Aim of the task: If a line in the records below includes the word "agent", count it, then give the total and nothing else.

Dataset entries:
· · · ·
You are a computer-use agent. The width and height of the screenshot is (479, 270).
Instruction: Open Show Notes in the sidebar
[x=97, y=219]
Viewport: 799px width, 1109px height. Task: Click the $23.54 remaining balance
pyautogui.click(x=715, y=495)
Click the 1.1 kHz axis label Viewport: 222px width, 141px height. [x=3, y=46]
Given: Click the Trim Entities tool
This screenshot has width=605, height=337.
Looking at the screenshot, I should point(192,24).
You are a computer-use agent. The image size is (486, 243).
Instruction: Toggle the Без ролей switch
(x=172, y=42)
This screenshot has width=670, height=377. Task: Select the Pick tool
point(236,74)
· · · ·
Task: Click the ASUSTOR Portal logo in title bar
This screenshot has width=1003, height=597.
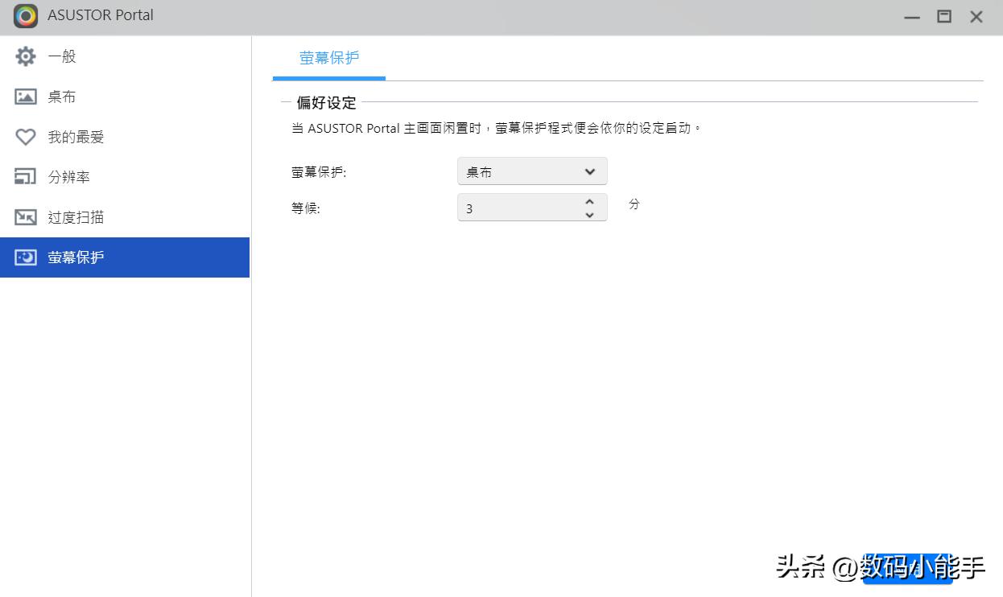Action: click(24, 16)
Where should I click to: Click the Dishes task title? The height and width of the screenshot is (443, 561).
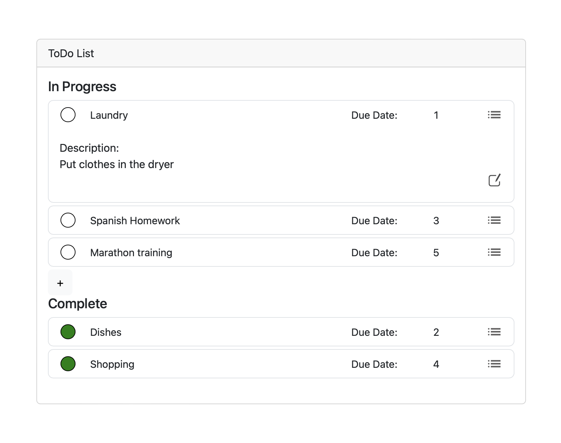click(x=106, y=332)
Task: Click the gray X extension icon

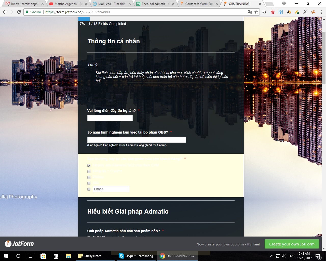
· · · ·
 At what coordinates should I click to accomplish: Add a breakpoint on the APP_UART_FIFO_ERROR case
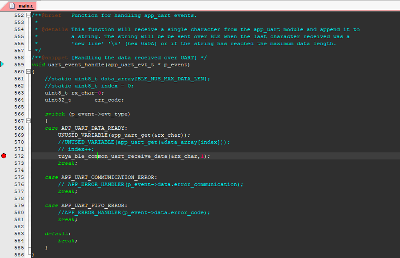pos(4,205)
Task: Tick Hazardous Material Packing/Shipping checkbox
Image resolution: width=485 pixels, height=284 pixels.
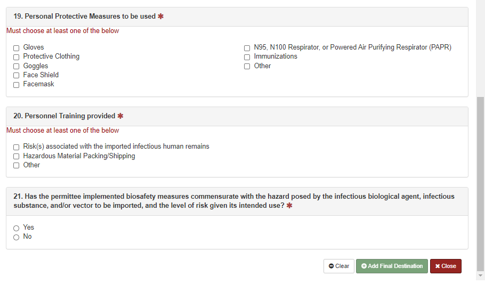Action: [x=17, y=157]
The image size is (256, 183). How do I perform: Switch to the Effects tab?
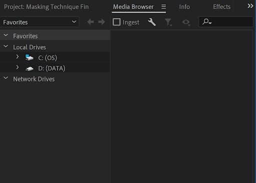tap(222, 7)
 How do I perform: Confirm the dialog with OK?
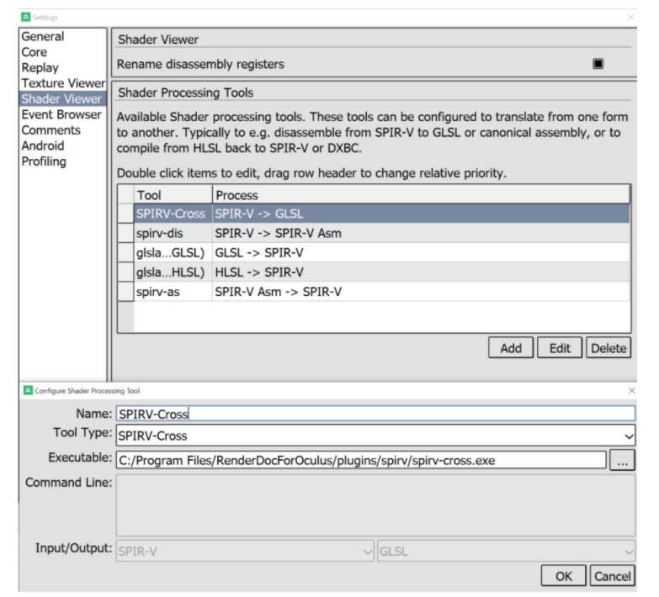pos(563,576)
· · · ·
Result of this exercise: 2